Berbagai penelitian menyatakan bahwa masa dini adalah periode emas (golden age) bagi pertumbuhan dan perkembangan anak. Pada masa tersebut anak akan belajar memahami dirinya dan apa yang ada di sekitarnya. Proses pembelajaran pada periode ini akan sangat berpengaruh pada periode selanjutnya hingga dewasa.
Dalam Islam sendiri, pendidikan anak merupakan sesuatu yang penting untuk diperhatikan. Allah Ta’ala telah menyeru para orangtua (QS an-Nisa’ [4]: 9) untuk tidak meninggalkan anaknya dalam kondisi yang lemah (keilmuan dan keimanan). Dari sini dapat disimpulkan pendidikan anak usia dini penting untuk diperhatikan oleh orangtua, khususnya seorang ibu. Kenapa ibu? Sebab, ibu memiliki kedekatan fisik dan emosional dengan anak. Ibulah yang mengandung anaknya selama sekitar 9 bulan, kemudian menyusuinya.
Ibu jugalah yang memberikan informasi-informasi pertama kepada anak. Maka kaum ibu (perempuan) butuh dicerdaskan. Mengapa seorang ibu harus cerdas? Alasannya bukan demi kesetaraan jender, tetapi lebih karena ibulah yang melahirkan setiap generasi baru, generasi masa depan. Ibu adalah peletak dasar kepribadian bagi anak. Seorang ibu harus cerdas agar periode emas anak usia dini tidak terlewatkan begitu saja, bisa memanfaatkan masa-masa itu secara tepat dan optimal. Harapannya, anak-anak bisa tampil sebagai sosok pemimpin yang bisa diandalkan oleh masyarakat.

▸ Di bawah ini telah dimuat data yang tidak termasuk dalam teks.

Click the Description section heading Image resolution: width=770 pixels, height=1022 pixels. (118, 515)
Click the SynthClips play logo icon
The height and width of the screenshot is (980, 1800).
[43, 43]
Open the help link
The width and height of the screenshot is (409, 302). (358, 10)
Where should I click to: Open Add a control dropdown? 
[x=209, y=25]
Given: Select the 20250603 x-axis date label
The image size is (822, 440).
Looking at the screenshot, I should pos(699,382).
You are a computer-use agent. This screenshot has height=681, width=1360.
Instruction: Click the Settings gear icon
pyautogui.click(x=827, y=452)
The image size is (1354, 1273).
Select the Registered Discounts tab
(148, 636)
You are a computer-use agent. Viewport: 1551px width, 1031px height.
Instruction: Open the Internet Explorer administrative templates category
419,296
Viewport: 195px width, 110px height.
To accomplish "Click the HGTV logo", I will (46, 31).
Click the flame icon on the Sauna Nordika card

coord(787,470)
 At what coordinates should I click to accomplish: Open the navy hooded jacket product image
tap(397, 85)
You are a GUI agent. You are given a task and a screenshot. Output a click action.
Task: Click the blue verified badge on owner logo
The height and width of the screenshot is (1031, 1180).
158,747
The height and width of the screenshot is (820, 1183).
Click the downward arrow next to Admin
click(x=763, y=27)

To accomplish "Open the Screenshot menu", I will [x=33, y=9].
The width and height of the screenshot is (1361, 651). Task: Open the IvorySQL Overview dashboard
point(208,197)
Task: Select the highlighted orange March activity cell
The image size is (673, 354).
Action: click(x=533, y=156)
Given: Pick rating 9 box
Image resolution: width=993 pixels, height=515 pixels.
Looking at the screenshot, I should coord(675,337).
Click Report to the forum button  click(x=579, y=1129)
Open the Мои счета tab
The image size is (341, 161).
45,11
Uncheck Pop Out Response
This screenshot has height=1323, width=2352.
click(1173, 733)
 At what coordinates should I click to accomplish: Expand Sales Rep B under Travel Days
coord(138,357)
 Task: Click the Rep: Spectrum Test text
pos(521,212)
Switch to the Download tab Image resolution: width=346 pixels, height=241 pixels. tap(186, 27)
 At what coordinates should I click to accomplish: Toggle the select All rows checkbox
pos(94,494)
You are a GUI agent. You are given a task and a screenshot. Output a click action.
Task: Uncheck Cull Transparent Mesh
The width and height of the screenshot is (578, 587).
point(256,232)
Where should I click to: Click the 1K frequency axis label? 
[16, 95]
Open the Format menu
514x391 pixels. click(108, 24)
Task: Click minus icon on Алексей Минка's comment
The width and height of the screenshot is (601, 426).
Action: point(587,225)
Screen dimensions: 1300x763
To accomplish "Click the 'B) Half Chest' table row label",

Sayangnya, saat ini peran ibu yang sangat urgen sebagai pendidik pertama bagi anak secara sistemik sengaja dibuat tidak berjalan optimal. Banyak permasalahan yang harus dihadapi para ibu, baik ibu pekerja ataupun ibu rumah tangga. Para “ibu bekerja” atau wanita karier dihadapkan pada kondisi sedikitnya waktu untuk sekadar membersamai anak-anaknya. Waktu mereka habis untuk bekerja di kantor, pabrik, atau yang lainnya. Sebuah tantangan bagaimana agar sedikitnya waktu bersama anak itu ibu tetap bisa memberikan input kepada anak secara optimal.
Sedangkan bagi ibu-ibu rumah tangga (fulltime mom) bukan berarti tidak punya tantangan dalam mendidik anak. Yang sangat disayangkan adalah jika waktu luang mereka dengan anak-anak (terutama usia dini) yang lebih banyak itu tidak diimbangi dengan pengetahuan tentang bagaimana mendidik anak yang baik dan profesional. Walhasil, pendidikan anak usia dini cenderung diabaikan oleh ibu. Lalu bagaimana ibu-ibu milenial bisa mengoptimalkan golden age bagi pendidikan anak dengan masing-masing tantangan yang mereka hadapi itu?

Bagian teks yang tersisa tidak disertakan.